The Department of Justice's attempt to force Apple to create software to unlock the San Bernardino shooter's cell phone is total overreach.
Let's be clear: this is not the government saying, "You have a password. Give it to us." This is the government saying, "You guys are smart enough to create a hack to bypass someone's security. Do it."Just imagine the terrible path we could go down if the government is allowed to get court orders to force people to create things for investigative purposes.
The argument seems to be that since the shooter used an Apple phone and Apple security to keep it private, that Apple has the ability to create the proper software to unlock it and should do it.
So what happens if they win this request? What happens when the next time they want to do something similar the company best equipped to do it didn't even make the product? What happens when it's no longer a company that's best equipped to do it but an individual?

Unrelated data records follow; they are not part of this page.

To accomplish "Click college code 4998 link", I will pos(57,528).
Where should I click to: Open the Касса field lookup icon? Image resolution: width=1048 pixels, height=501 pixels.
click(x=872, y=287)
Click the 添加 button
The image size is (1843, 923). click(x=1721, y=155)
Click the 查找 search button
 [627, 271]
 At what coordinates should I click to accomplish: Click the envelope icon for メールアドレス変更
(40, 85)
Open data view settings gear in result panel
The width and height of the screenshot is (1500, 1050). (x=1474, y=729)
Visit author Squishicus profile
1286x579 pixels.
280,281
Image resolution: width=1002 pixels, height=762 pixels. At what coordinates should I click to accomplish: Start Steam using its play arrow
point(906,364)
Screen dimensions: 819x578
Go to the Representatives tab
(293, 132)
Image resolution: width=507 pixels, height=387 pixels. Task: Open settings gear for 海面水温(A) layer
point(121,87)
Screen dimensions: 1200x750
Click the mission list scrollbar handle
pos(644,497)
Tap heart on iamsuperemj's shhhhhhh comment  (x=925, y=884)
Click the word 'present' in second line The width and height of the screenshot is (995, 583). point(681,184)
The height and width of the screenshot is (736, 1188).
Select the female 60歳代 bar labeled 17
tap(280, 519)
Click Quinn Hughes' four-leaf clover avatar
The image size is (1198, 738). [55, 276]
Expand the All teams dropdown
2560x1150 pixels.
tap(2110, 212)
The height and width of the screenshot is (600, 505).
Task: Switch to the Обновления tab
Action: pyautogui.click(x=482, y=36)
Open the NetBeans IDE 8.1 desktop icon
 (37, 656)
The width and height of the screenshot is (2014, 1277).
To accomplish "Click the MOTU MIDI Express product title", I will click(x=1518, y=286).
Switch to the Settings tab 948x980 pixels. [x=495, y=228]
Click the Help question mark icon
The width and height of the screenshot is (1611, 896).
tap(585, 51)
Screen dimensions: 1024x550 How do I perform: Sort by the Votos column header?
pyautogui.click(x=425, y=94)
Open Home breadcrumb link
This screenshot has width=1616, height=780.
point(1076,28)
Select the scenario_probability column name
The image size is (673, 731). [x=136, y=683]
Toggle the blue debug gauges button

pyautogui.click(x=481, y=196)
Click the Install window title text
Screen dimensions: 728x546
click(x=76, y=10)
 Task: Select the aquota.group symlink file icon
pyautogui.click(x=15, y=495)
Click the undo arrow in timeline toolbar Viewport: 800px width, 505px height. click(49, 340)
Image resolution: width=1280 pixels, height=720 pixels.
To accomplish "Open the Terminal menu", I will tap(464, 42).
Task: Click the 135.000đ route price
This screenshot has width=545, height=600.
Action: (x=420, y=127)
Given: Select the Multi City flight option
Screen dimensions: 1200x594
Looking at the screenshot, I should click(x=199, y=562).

"You know how to pick locks. Pick this one."
"You know how to create an eavesdropping tool. Create one."
It's kind of like a draft, only Congress didn't vote on it, and there's no end game in sight. Everyone gets conscripted by the government and has to act whenever the government says so.
And what happens when the individual fails? Is the failure in and of itself a violation of court order? Does there need to be proof of a good faith effort? Who decides that? Violations of court orders, as you know, result in jail.
Allowing a court order such as this does nothing but invite government abuse. I hope Apple fights it all the way to the Supreme Court.